When creating a drawing, I make it a point to fill as much of the visual space as possible. This dense horror vacui aesthetic encourages multiple viewings and close examination of the work. It also allows me to hide references to religious art, stick figures, occult symbols, and foreign phrases within the tangle of imagery; these details also encourage and reward repeat viewings.
When starting a work, I begin by drawing the main figures. These figures are primarily sourced from 1970s yoga books, adult ephemera, and books of nudes made for students. After making a detailed drawing of the main character, I disassemble the figure. When I feel the figure has been properly dismantled, I repair them in such a way that it turns what was once a basic model in a standard pose into something more thought-provoking and surreal. Although this process usually leaves the subjects of the work obviously damaged or disabled, they are still alive and standing.

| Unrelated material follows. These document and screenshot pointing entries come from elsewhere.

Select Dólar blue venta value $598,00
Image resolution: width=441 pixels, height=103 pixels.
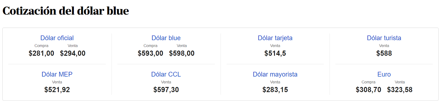coord(182,53)
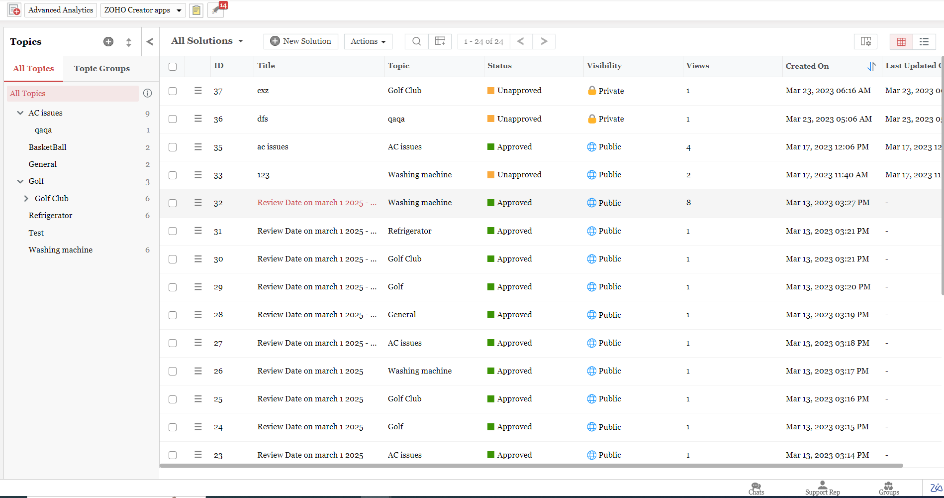Click the horizontal scrollbar under the table
944x498 pixels.
coord(531,466)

To determine the background, I use a technique frequently used by Klee and Miró, but instead of random blotches of paint, I use random lines and dots; these semi-random marks inform the type of environment in which the figures will be depicted.
I allow the meaning contained within the work to be ambiguous so that the audience can create their own. This ambiguity allows the drawing's meaning to change with every viewer.

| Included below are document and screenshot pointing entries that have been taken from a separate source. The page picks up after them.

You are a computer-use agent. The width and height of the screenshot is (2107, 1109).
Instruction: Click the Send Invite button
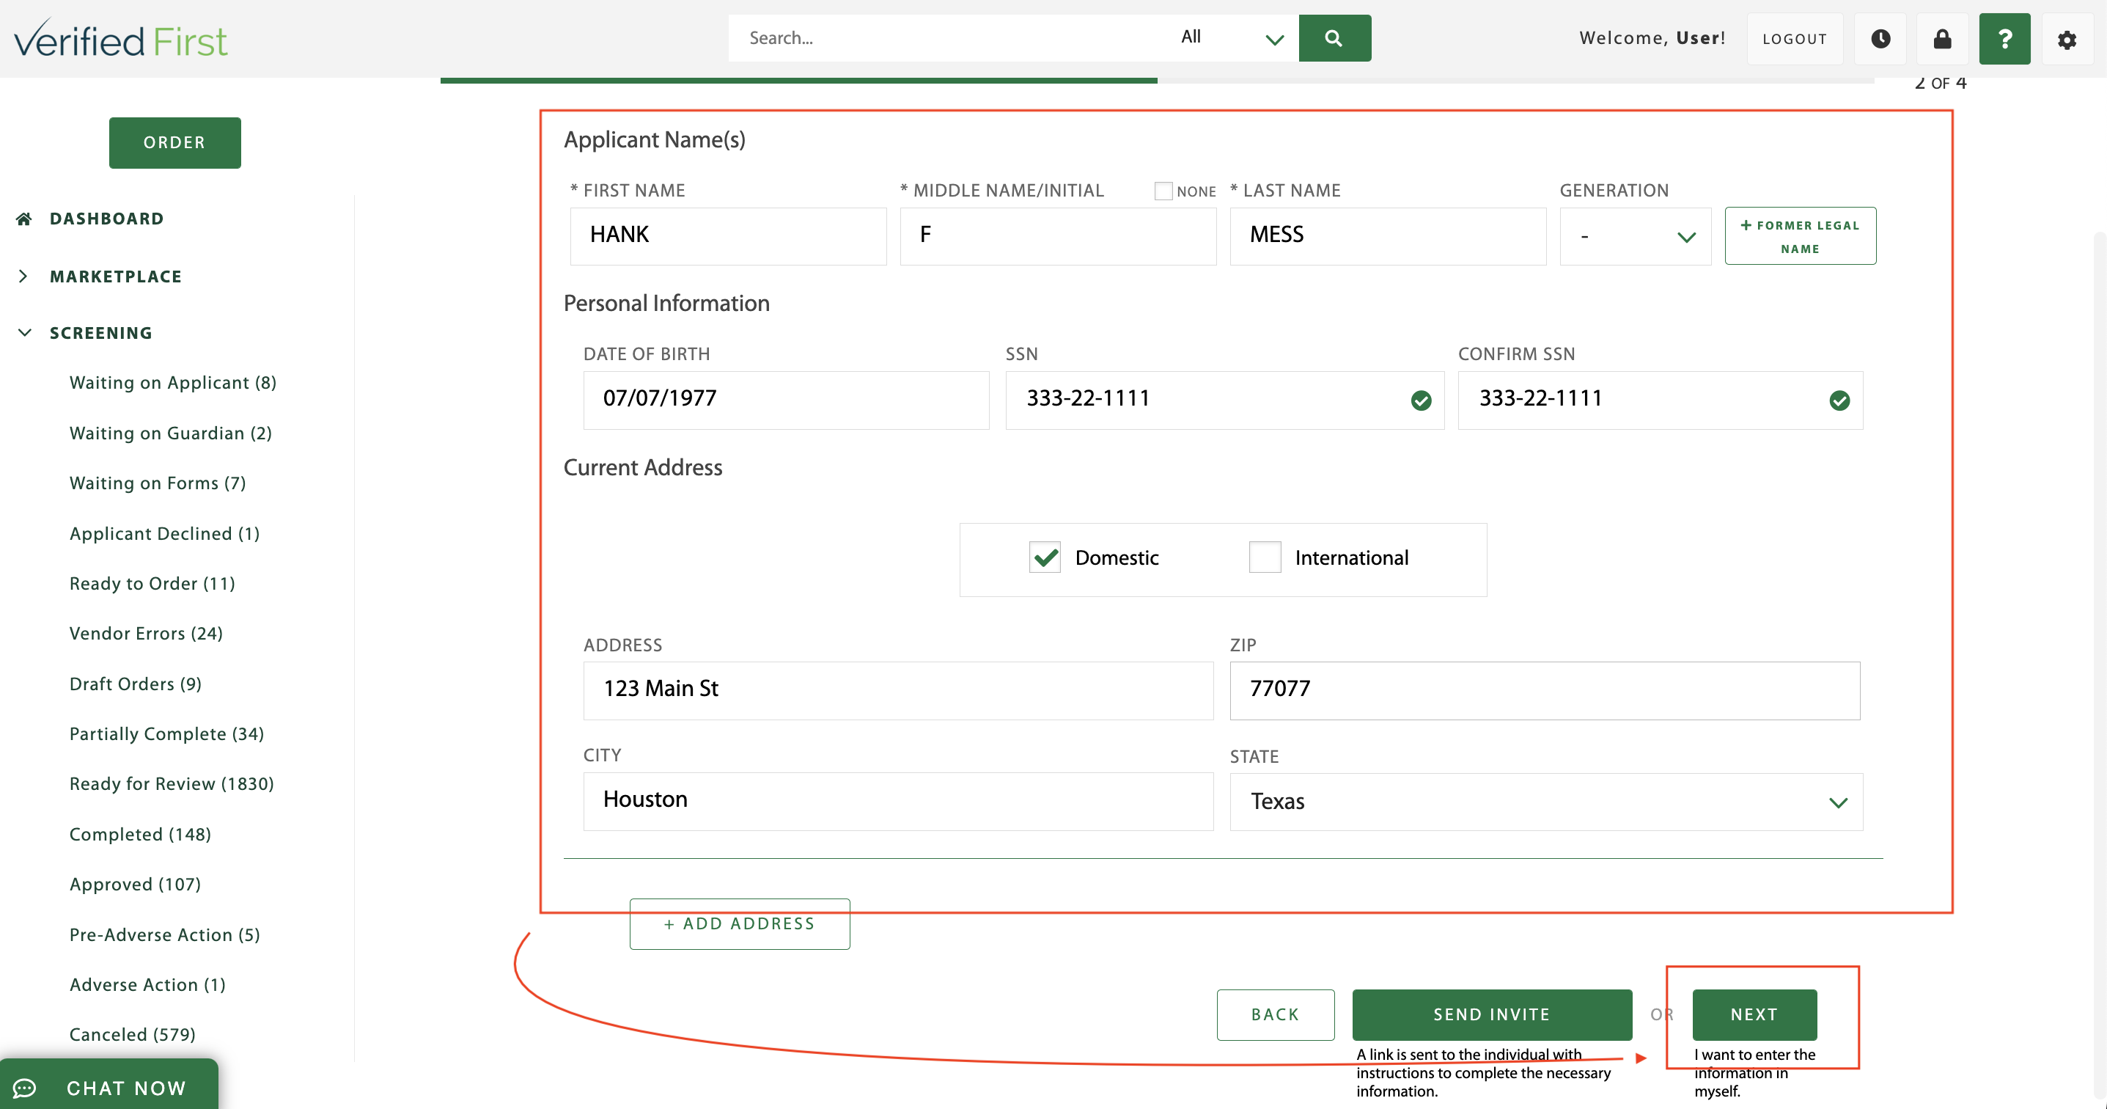[1491, 1014]
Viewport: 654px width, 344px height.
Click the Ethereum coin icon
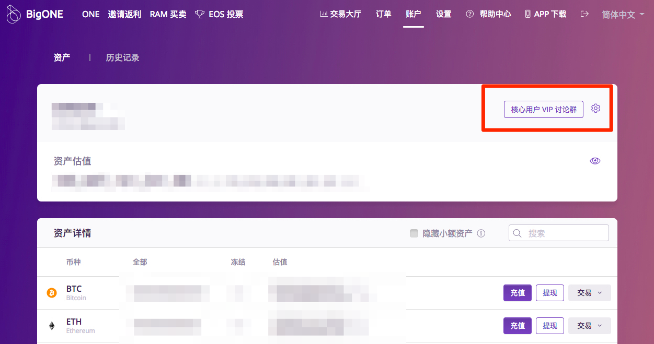coord(52,326)
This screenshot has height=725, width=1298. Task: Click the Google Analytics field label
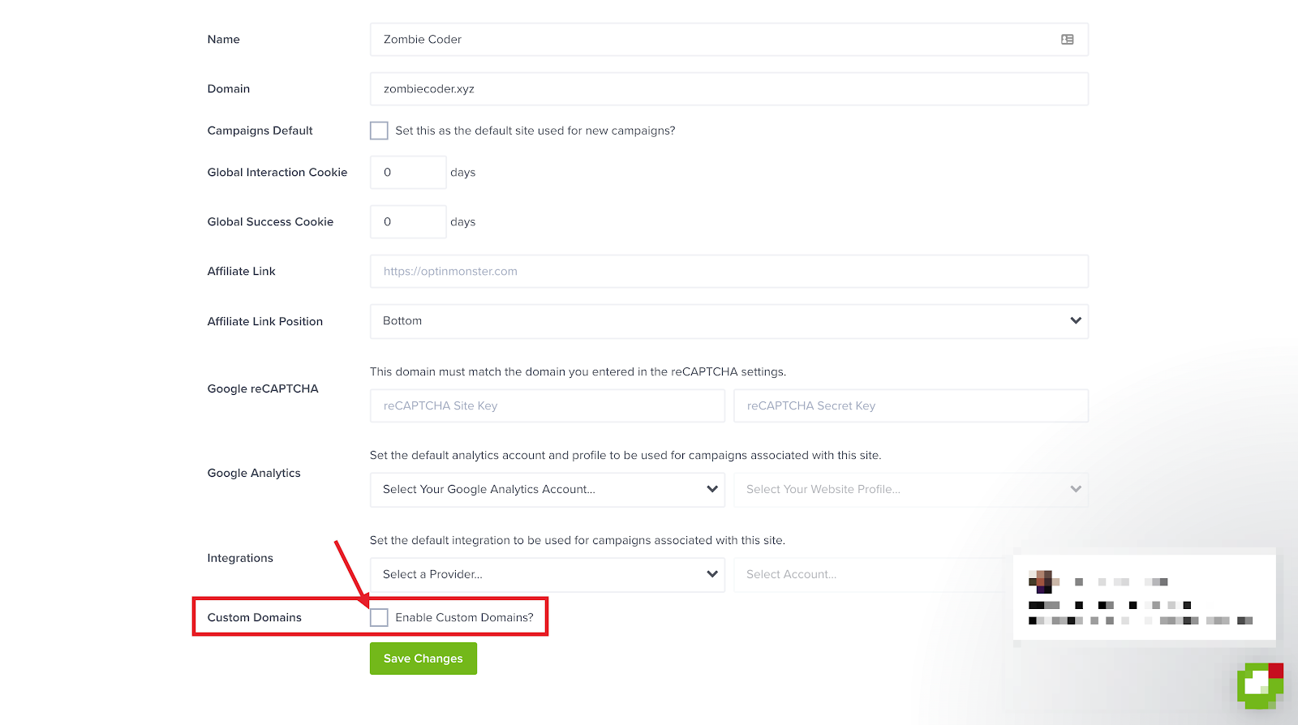254,473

Text has always been a tool I've used in my work. Be it the blocks of text about my life as a person with a disability, which I did as far back as 2003, or the text I frequently hide in my drawings. Text has always been a long-running, recurring material in my work. After a temporary physical setback in 2013 that limited my ability to draw, I began working on what I would eventually call the text sculptures.
Aesthetically, they resemble the works of conceptual artists such as Weiner, Kosuth, Holzer, and early Baldessari. However, my use of distinctive language, verbs, and adverbs makes my use of text distinct from my aesthetic inspirations.
When constructing a text sculpture, I begin by writing a basic depiction of a basic object. This simple start reflects how, when starting a drawing, I begin with a simple figure. After I describe [draw] the object, I dismantle it by adding more nuanced and abstract nouns, verbs, and adjectives. Over time, a simple sentence describing a basic object morphs into something that could only exist as a surreal nonphysical object.
The text sculptures are less about drawing a thousand small details on a surface to depict an object, but about the exact placement of words and metaphors that force the reader to construct the object out of the thousands of details inside their head.
Since each individual's inner camera and personal vocabulary differ, something as simple as the color red may vary widely. Because of this, every viewer unwittingly becomes a collaborator in the creation of the final work. In this way and form, even the simplest of the text sculptures can have infinite variations. The ability for an object to be finished in the viewer's mind, using easily sized, transported, and translated material, allows these works to be shrunk to fit on the side of a pencil or enlarged to fill a billboard, and remain legible.
The immaterial nature of these works allows me access to any material, both real and imaginary. For example, I can use the nature of text to construct a sculpture made of something as simple as clay, exotic as ambergris, or as impossible as pure solid night, and after doing so, I can put it on something as immaterial as a PDF or carve the text into marble. In the past, these works have been on everything from t-shirts to pencils to portfolios of prints.